ファネン子爵家はハッキリ言ってエトガーどころではなかった。
ここ2、3か月で経営は立ち行かなくなり、爵位を陛下に返上し平民として生きていくか。話し合うまでになっていた。
財力のあるオイレト伯爵家も憂き目に合っているが、元々の貯えが大きい分ファネン子爵家より状況はまだ良かった。
借金が無いだけ。それだけだったので収支は万年ギリギリの黒字。それでも少しづつ蓄えていたので本当なら今頃はエトガーがオイレト伯爵家への婿入りを控え、持参金の額をオイレト伯爵家と話し合っている時期でもあった。
しかし、懇意にしていた取引先から今後の付き合いを切られ、猫の額ほどしかない領地で取れる農作物や木炭も買い取ってくれていた商会に軒並み断られ、鮮度のある農作物はもう売り物にならなくなった。
木炭も「処分料をくれるなら引き取る」と言われてしまう。
それもこれも巷で流れる噂のせい。
アメリアとエトガーは自分たちに都合の良い噂を流したつもりだったが、目論見通りに噂を広げる者は単に他人を陥れて憂さ晴らしをしたい者だけで、実利を生む者達は「ブルグ王国にケンカは売れない」し、何より国王と王太子がフライアとヴォーダンの結婚を認めているので、悪評を肯定するような真似をすればトバッチリを食らうのは目に見えている。
益に関係する家や商会は一斉にファネン子爵家とオイレト伯爵家から距離を取った。
その事で頭が痛いのにエトガーを迎えに来いと憲兵団から連絡が来る。
保釈金が必要だという事は有罪は確定しているに等しい。
そのため、兄がエトガーを迎えに行き、ファネン子爵はエトガーの勤める商会に退職する旨を告げに行けばそこでも信じられない事実を突きつけられた。
「エトガーが…クビですか?!」
「ご子息から聞いてないのですか?本当に…こちらはいい迷惑です。彼がいるだけで取引中止を言って来た家も多いんですよ。どう責任取ってくれるんです」
平身低頭で謝罪をし、なんとかクビになる事で補償はしなくて良くなったが、帰り際にエトガーの後輩だという男性2人に呼び止められた。
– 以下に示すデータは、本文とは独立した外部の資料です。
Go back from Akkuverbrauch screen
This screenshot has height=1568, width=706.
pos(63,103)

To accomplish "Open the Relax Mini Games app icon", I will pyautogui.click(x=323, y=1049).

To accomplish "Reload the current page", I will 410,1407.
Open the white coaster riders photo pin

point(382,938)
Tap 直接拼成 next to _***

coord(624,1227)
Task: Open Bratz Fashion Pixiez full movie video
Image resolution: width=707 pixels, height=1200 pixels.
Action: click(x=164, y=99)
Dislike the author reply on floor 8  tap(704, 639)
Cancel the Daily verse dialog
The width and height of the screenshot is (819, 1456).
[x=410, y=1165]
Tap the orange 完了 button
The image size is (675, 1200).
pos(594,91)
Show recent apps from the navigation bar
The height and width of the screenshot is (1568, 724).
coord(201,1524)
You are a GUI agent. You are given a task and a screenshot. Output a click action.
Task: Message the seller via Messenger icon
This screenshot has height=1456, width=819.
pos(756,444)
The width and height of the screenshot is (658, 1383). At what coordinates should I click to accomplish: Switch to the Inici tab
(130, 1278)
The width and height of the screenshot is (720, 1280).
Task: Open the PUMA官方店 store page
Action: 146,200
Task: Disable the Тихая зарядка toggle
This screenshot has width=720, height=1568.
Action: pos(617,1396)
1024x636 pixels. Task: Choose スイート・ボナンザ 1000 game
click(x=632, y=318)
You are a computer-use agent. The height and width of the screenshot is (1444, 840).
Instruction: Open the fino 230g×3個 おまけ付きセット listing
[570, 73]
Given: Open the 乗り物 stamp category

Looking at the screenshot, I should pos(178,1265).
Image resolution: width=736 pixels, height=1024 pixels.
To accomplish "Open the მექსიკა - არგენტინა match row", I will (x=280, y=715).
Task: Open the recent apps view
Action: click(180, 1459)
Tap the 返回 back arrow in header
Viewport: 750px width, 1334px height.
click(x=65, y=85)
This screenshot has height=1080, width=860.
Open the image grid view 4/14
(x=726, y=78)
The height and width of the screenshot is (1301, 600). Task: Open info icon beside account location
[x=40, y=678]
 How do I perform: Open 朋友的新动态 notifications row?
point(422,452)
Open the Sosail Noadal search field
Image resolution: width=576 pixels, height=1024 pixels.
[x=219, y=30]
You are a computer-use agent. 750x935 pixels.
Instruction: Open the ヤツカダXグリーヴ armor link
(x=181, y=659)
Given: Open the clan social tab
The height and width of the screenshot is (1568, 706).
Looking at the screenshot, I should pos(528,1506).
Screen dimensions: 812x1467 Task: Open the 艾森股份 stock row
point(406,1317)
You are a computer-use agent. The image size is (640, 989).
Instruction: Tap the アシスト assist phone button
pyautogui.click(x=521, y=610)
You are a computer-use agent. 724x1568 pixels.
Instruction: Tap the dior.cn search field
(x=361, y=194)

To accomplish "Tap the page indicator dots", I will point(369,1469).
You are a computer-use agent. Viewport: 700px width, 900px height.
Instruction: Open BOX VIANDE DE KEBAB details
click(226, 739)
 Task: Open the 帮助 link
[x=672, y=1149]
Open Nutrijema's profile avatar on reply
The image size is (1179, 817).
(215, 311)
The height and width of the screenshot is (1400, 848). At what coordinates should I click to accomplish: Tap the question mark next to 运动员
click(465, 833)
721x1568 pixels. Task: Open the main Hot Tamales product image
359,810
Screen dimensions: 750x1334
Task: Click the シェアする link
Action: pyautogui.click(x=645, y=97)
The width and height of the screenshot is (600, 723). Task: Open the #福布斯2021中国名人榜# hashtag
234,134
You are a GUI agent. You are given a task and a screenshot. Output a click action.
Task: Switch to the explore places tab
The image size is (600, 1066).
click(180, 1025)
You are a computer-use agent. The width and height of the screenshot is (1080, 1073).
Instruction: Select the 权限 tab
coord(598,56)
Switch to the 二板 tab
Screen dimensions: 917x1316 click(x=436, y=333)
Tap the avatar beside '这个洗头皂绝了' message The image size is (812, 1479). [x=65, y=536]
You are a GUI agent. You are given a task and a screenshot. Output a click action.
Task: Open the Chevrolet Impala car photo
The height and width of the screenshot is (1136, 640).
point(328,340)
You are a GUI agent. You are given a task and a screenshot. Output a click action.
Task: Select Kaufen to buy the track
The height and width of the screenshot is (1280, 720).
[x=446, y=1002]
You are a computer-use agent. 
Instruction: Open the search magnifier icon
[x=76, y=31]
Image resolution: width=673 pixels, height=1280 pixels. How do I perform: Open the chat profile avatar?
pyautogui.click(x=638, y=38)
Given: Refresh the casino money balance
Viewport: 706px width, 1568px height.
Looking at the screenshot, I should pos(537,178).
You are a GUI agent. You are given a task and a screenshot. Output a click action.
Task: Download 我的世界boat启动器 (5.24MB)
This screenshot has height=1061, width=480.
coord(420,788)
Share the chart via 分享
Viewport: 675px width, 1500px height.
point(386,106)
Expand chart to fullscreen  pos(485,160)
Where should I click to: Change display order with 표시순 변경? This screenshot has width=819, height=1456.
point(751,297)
「僕たちも困ってるんです。エトガー先輩に金を貸したままなので」
「金を?!申し訳ない。幾らでしょうか。私が払います」
1人は20万、もう1人は15万。エトガーは利息が付かないからと後輩からも金を借りていた。金融商会で金を引き出し、後輩には返金したのだが、更に驚く事を知らされた。
「僕たちに返せなかったくらいですから、元彼女さんにも返せていないと思いますよ」
「なんですって!おおよそで構いません。どのくらいかご存じですか?」
「正確な金額は知りませんが、僕たちに貸してくれと言った時に、”大台に乗ると無理っぽい” と言ってたので100万弱あるんじゃないでしょうか」
ファネン子爵はエトガーを信じてしまっていた。
突然呼び出されて行った先にはオイレト伯爵夫妻がいて、フライアよりもかなり若い女性アメリアとエトガーはホストとなって「アメリアと結婚する事になった」「実は子供も生まれるんだ」と言った。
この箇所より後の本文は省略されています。